One, an AI-powered tool called SurfPerch, aims to better understand coral-reef health through audio signals. It’s trained on thousands of hours of real recordings, helpfully annotated through crowdsourced users who listened to them online and identified fish sounds.

DeepMind also recently announced the release of two AI-derived datasets for researchers that could offer them a fuller picture of human activity at sea, including fishing, shipping, or mining vessels that might not be publicly broadcasting their positions.

The two efforts are the latest examples of how AI is increasingly being used to help size up and predict problems related to the climate crisis. For instance, IBM and NASA rolled out a foundation model trained on wildfire and flood data last year, and Google published a paper on predicting flooding with AI in March.

Reef rhythms: For the past year, Google has been tasking the public with listening to recordings from underwater microphones placed near coral reefs all over the world on a website called Calling in our Corals.

The site includes handy instructions from marine biologists on how to listen for the sounds of fish life, which tend to indicate a healthier reef. A damaged reef might sound like radio static, but a vibrant one is much noisier. You might hear distinct patterns like “the purring of damsel fish and the characteristic scraping sound produced by parrot fish feeding,” according to Ben Williams, a marine biologist who worked with Google on the project.
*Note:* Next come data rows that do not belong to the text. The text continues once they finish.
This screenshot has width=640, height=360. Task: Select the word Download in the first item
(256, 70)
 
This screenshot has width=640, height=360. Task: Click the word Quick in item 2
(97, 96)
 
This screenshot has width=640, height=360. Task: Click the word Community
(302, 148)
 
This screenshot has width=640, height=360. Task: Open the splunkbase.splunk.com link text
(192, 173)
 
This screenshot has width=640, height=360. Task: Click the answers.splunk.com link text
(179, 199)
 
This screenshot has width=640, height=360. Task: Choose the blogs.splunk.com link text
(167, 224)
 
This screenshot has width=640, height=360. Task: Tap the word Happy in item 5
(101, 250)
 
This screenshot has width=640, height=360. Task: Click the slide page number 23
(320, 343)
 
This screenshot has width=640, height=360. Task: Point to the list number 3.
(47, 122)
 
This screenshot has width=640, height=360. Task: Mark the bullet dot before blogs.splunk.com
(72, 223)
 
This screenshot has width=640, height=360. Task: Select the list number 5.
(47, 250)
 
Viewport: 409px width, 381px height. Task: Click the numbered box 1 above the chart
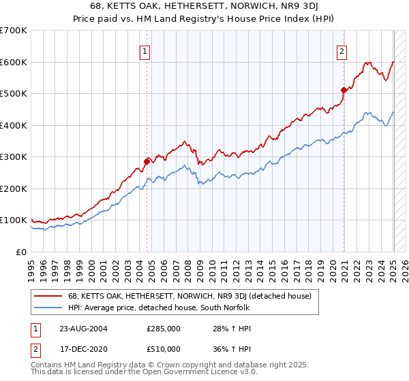tap(146, 50)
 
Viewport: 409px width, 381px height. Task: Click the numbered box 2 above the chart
tap(341, 50)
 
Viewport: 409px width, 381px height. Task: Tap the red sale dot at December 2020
tap(344, 89)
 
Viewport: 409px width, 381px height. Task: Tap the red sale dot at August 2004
tap(147, 161)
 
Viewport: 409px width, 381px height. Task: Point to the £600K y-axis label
tap(14, 62)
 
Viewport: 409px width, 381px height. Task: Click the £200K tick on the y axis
tap(14, 188)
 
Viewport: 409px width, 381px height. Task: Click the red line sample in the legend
tap(48, 296)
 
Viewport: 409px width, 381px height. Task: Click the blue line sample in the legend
tap(48, 308)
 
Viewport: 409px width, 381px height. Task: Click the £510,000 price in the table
tap(164, 349)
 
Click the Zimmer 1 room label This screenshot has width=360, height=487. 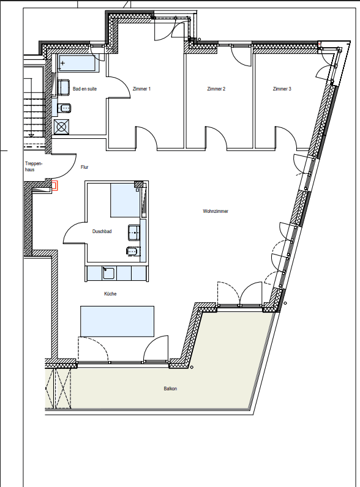point(141,89)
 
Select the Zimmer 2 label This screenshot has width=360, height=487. point(217,89)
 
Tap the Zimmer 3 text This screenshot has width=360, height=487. point(282,89)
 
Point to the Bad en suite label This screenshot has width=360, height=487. point(84,89)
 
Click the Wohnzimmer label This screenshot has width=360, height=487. point(216,212)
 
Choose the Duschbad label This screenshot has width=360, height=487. point(102,231)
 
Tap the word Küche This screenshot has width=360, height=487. point(110,294)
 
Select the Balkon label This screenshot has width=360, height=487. point(170,388)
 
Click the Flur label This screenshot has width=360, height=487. point(85,166)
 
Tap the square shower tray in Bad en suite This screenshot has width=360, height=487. point(62,127)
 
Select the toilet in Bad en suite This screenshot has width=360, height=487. point(66,108)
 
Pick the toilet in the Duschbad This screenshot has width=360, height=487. point(131,250)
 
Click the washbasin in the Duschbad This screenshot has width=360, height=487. point(133,232)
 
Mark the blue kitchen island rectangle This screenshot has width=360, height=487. point(117,321)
Google also augmented the fish sounds with bird recordings, which emphasized the “fundamental similarities between these different fields,” Williams said in a blog post.
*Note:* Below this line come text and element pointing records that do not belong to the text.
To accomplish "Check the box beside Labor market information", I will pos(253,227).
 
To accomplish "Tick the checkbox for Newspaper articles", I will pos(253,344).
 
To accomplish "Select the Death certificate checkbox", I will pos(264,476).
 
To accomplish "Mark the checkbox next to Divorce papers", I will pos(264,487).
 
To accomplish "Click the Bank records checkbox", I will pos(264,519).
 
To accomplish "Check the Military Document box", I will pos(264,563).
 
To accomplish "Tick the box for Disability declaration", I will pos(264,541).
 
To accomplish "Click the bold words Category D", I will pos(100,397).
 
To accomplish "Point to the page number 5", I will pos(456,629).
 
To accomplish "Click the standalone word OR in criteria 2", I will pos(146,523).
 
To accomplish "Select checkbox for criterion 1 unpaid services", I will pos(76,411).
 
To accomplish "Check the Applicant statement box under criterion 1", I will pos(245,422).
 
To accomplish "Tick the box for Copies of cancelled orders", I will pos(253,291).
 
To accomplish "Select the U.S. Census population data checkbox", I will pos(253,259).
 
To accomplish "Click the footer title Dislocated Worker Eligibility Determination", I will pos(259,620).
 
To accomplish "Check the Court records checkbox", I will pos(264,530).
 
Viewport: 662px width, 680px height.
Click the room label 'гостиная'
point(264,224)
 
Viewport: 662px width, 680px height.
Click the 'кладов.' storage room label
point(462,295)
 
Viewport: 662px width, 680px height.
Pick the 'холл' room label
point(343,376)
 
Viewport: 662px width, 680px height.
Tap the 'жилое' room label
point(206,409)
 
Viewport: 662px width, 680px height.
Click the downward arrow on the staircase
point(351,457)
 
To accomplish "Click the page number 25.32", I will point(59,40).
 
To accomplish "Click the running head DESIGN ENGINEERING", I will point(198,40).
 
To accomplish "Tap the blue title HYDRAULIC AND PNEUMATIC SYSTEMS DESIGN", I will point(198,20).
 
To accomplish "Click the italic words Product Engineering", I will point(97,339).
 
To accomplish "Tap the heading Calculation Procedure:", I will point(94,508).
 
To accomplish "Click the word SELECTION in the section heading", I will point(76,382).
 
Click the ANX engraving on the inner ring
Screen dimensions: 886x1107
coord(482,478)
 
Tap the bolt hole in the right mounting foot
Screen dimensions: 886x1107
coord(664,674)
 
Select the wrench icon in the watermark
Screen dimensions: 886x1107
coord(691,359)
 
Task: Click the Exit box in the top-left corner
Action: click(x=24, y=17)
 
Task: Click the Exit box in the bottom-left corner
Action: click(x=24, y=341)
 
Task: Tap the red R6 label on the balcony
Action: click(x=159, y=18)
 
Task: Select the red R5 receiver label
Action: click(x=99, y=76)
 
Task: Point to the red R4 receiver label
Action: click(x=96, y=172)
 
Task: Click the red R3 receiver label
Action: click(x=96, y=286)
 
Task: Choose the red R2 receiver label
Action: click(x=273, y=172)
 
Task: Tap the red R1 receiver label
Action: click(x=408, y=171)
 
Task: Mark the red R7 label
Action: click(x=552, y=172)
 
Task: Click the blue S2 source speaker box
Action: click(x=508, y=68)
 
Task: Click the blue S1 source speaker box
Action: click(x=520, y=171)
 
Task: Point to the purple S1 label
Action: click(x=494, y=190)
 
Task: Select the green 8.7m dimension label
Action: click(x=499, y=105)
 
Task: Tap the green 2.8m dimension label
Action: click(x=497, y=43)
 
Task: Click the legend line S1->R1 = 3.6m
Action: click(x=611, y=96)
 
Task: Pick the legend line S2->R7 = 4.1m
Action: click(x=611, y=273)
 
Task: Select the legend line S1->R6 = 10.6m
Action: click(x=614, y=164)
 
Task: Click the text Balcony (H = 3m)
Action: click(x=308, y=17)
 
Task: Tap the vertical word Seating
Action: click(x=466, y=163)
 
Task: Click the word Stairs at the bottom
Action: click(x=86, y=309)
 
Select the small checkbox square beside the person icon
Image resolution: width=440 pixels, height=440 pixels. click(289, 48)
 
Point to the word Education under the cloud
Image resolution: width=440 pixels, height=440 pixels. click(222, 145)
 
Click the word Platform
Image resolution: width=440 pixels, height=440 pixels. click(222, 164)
Now, after running 400 hours of reef audio through that process, Google has collected enough data to train an AI model to detect fish sounds automatically. Google said the tool will make it easier to track activity among reefs in dark and murky water or at night.

Williams said the tool will save scientists time because it can now be easily fine-tuned to new datasets, a process that took “days or weeks” of labeling for previous AI projects of this kind.

Dark vessels: Google’s other big maritime announcement focuses on using AI to map human activity on the ocean. Despite relying on the world’s oceans for food, shipping, and—increasingly—offshore energy, Google researchers claim in a research paper that most industrial fishing vessels (72%–76%) and a good chunk of transport and energy vessel activity (21%–30%) are not publicly tracked.

The newly released datasets, which were created by using AI to better track this activity, will give environmental scientists a better idea of carbon emissions and harm to ocean life from this activity, as well as better inform environmental protection policies, according to Google.